Deep reinforcement learning (DRL), recurrent neural network (RNN), model interpretation, visual analytics.

Abstract

Deep reinforcement learning (DRL) targets to train an autonomous agent to interact with a pre-defined environment and strives to achieve specific goals through deep neural networks (DNN). Recurrent neural network (RNN) based DRL has demonstrated superior performance, as RNNs can effectively capture the temporal evolution of the environment and respond with proper agent actions. However, apart from the outstanding performance, little is known about how RNNs understand the environment internally and what has been memorized over time. Revealing these details is extremely important for deep learning experts to understand and improve DRLs, which in contrast, is also challenging due to the complicated data transformations inside these models.
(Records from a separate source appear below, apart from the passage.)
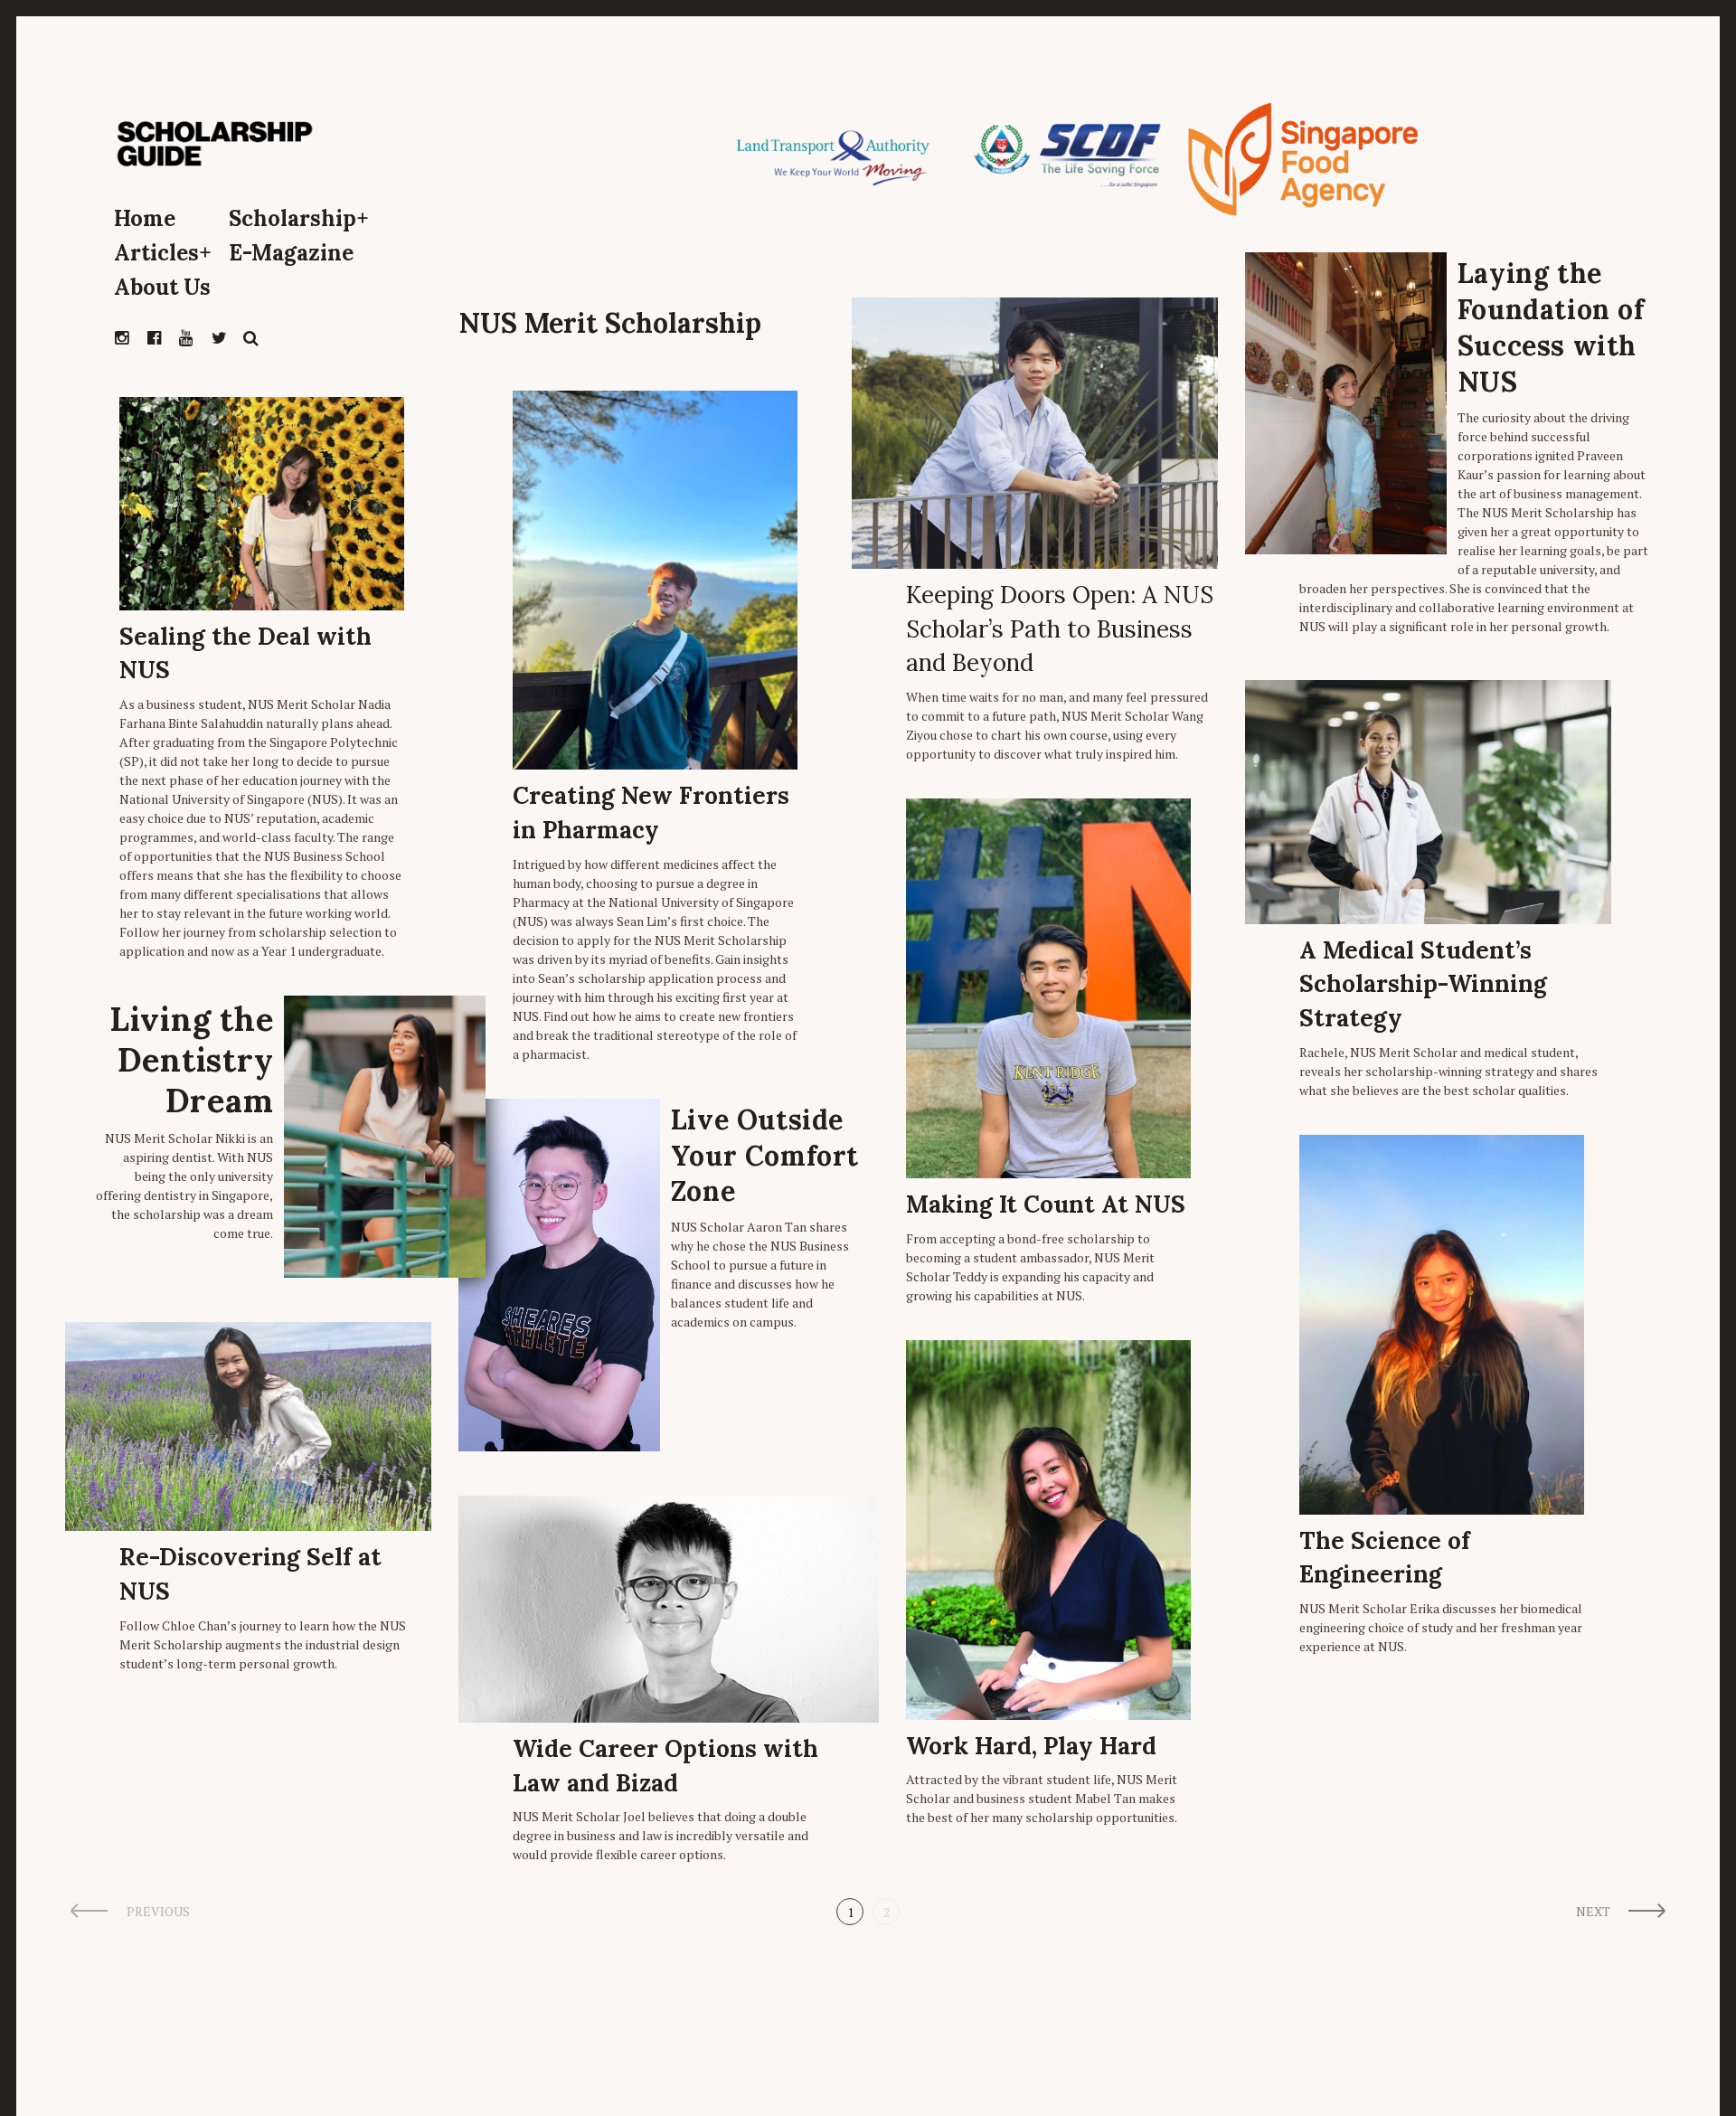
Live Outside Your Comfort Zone (765, 1155)
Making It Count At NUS (1045, 1204)
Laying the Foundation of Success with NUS (1551, 327)
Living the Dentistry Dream (191, 1059)
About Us (162, 287)
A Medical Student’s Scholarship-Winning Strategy (1423, 984)
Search (251, 338)
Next (1593, 1911)
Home (144, 218)
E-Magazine (291, 253)
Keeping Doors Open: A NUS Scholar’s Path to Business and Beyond (1059, 628)
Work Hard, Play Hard (1031, 1746)
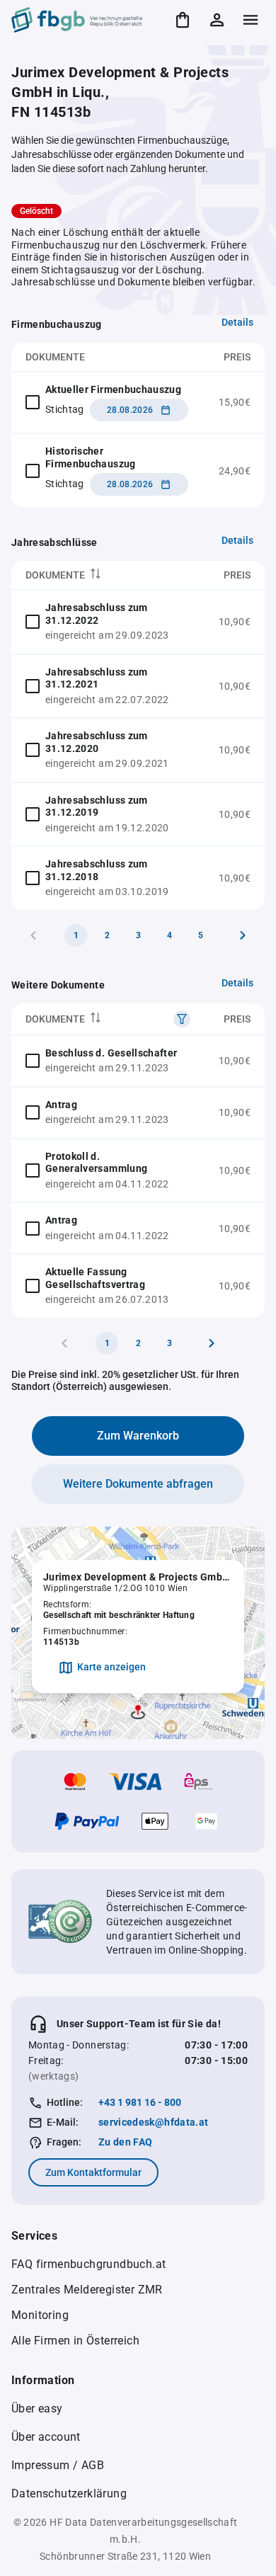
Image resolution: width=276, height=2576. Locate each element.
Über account (46, 2437)
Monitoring (40, 2315)
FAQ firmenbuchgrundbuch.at (88, 2264)
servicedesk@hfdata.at (153, 2122)
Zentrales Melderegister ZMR (87, 2289)
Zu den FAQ (125, 2142)
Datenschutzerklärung (69, 2493)
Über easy (37, 2408)
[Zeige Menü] (250, 20)
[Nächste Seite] (243, 935)
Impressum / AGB (57, 2465)
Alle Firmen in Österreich (75, 2340)
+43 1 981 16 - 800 (139, 2102)
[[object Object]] (181, 1018)
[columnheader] (108, 575)
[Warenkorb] (182, 20)
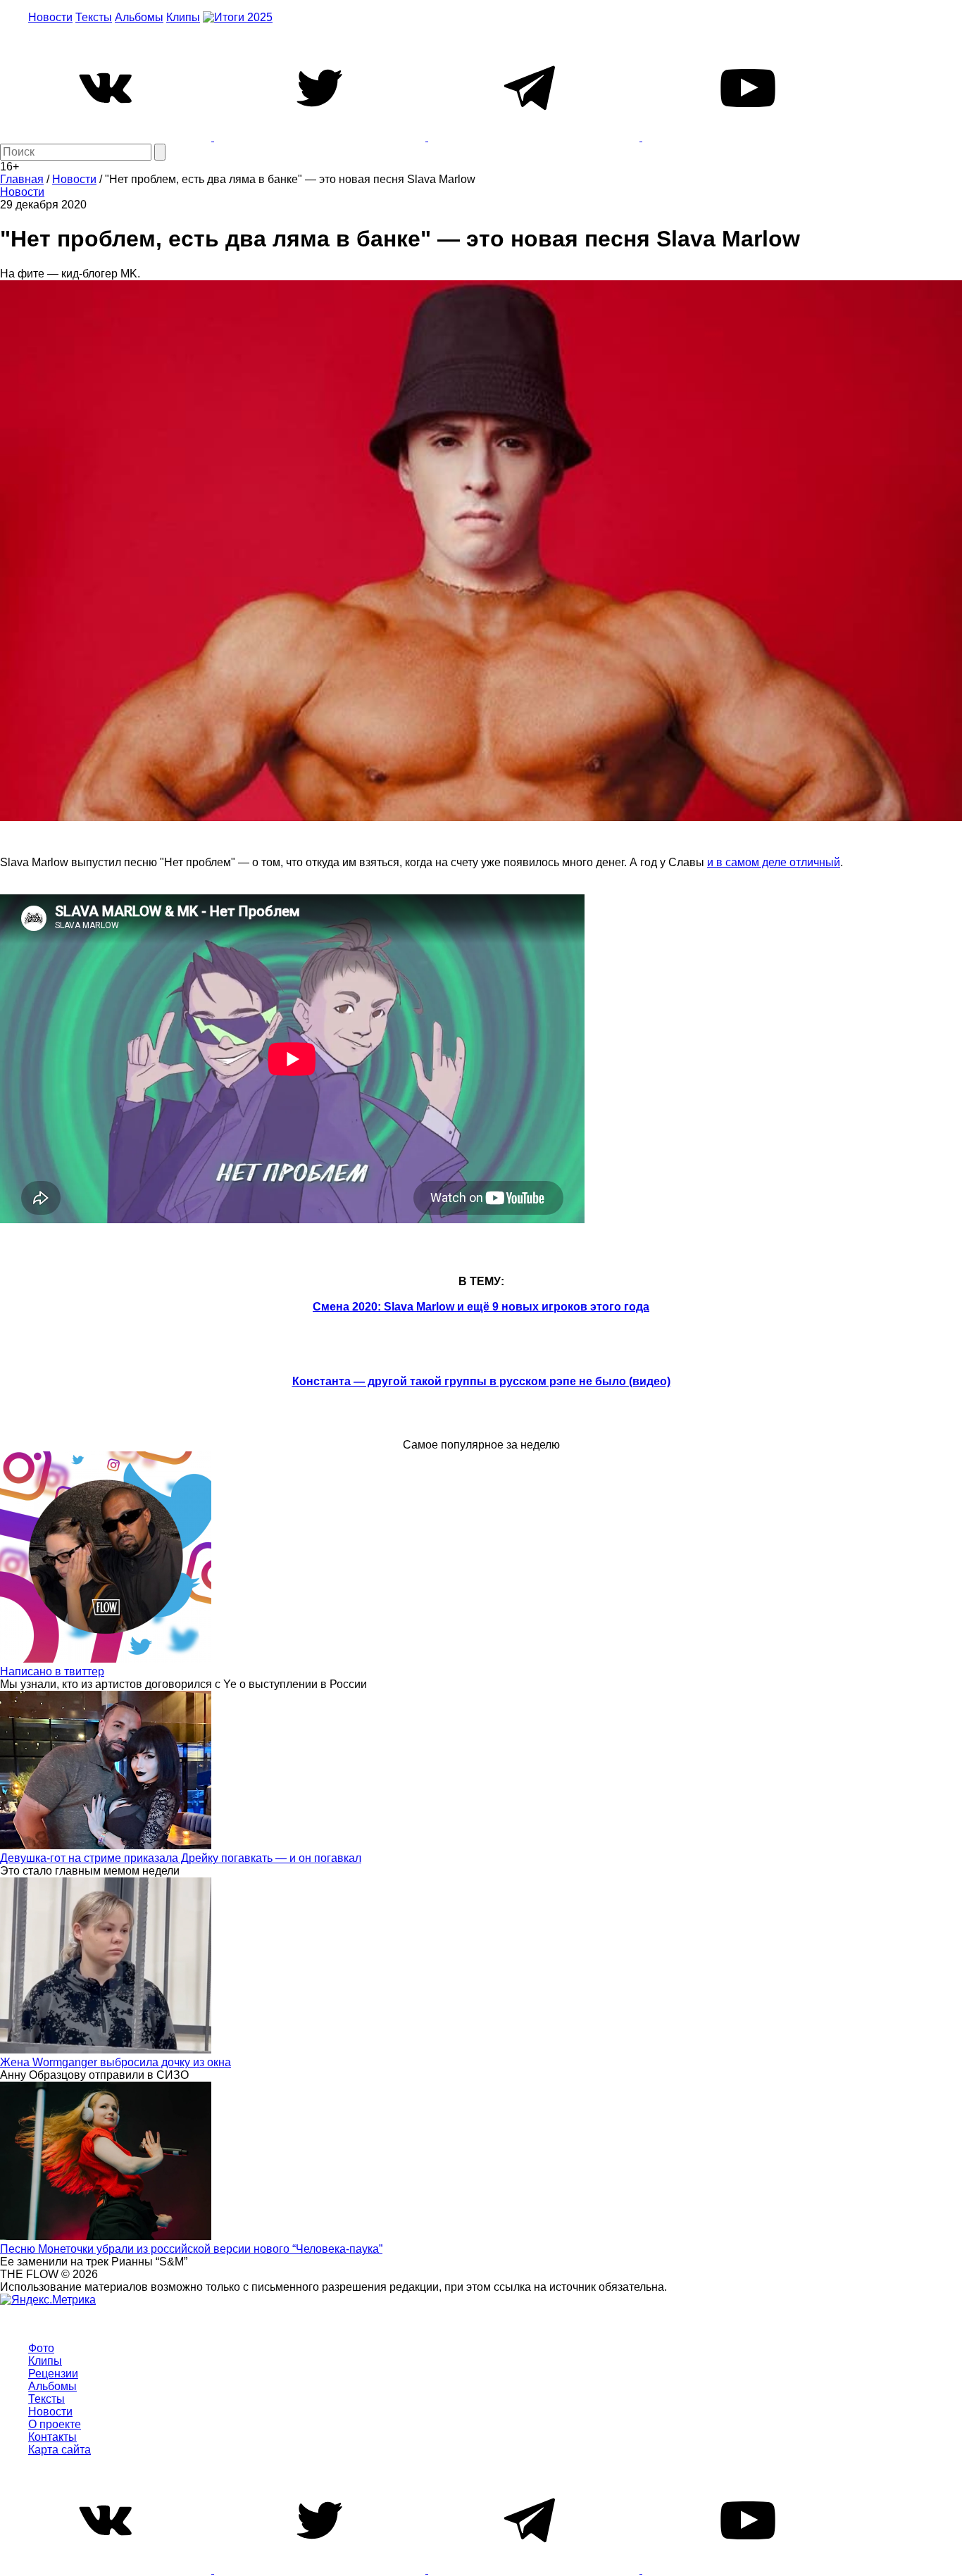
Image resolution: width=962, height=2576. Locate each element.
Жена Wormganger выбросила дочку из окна (115, 2062)
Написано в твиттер (52, 1671)
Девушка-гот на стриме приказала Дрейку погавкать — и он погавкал (180, 1858)
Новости (50, 17)
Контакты (52, 2437)
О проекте (54, 2424)
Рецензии (53, 2374)
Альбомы (139, 17)
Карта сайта (59, 2450)
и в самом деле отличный (773, 862)
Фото (41, 2348)
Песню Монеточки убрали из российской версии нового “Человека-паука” (191, 2249)
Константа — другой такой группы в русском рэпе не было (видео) (481, 1381)
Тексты (93, 17)
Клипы (183, 17)
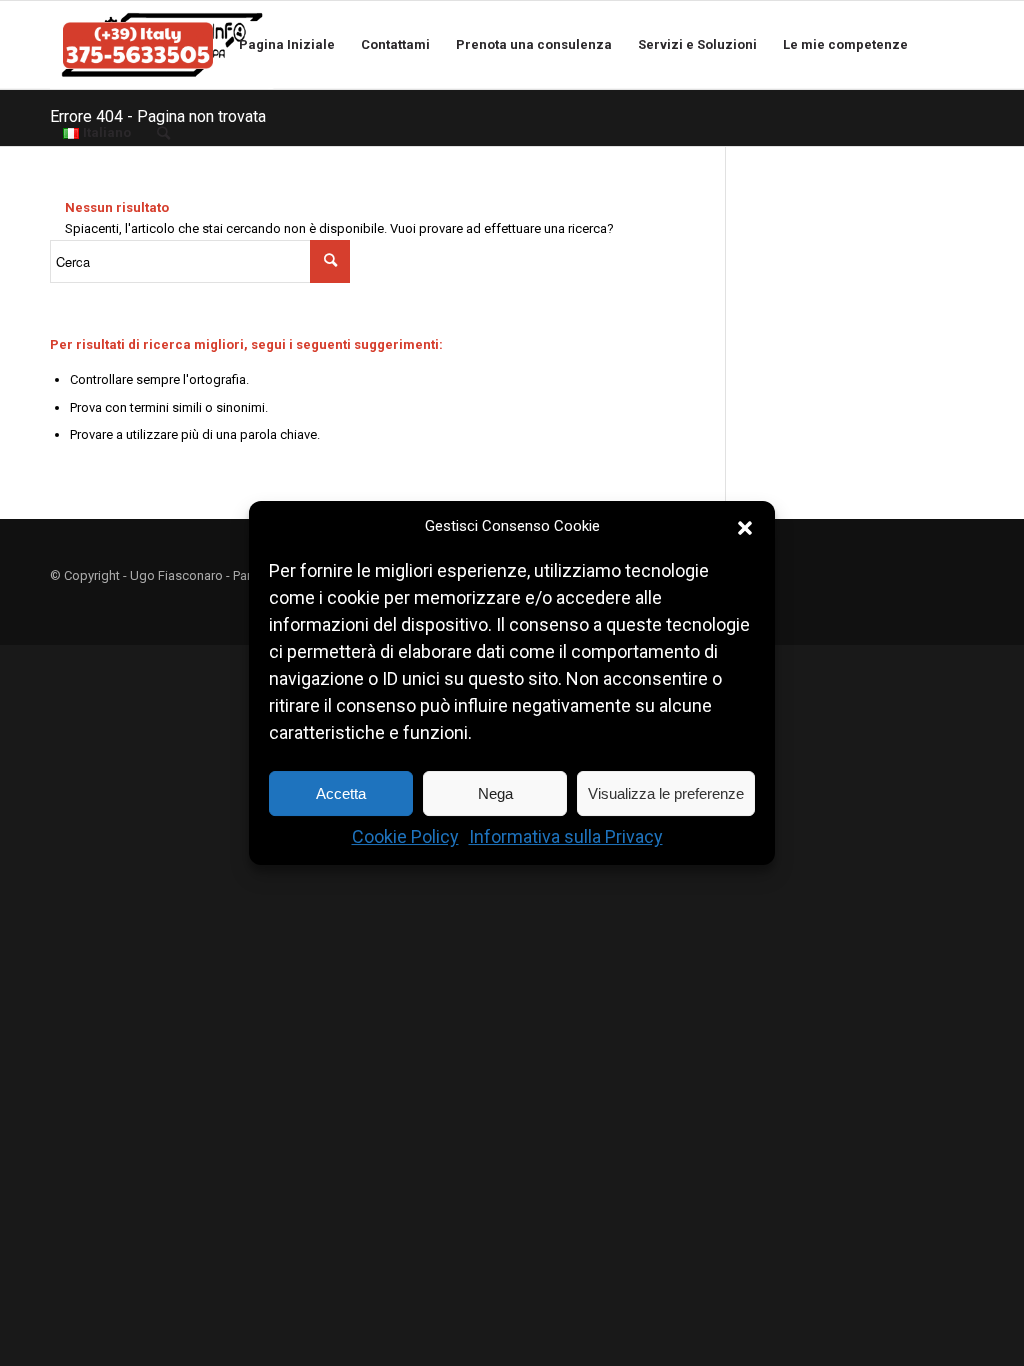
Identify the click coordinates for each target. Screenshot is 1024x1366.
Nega (495, 793)
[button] (745, 527)
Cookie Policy (405, 837)
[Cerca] (168, 133)
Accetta (341, 793)
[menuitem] (138, 45)
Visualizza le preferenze (666, 793)
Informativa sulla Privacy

In this paper, we propose Deep Reinforcement Learning Interactive Visual Explorer (DRLIVE), a visual analytics system to effectively explore, interpret, and diagnose RNN-based DRLs. Focused on DRL agents trained for different Atari games, DRLIVE targets to accomplish three tasks: game episode exploration, RNN hidden/cell state examination, and interactive model perturbation. Using the system, one can flexibly explore a DRL agent through interactive visualizations, discover interpretable RNN cells by prioritizing RNN hidden/cell states with a set of metrics, and further diagnose the DRL model by interactively perturbing its inputs. Through concrete studies with multiple deep learning experts, we validated the efficacy of DRLIVE.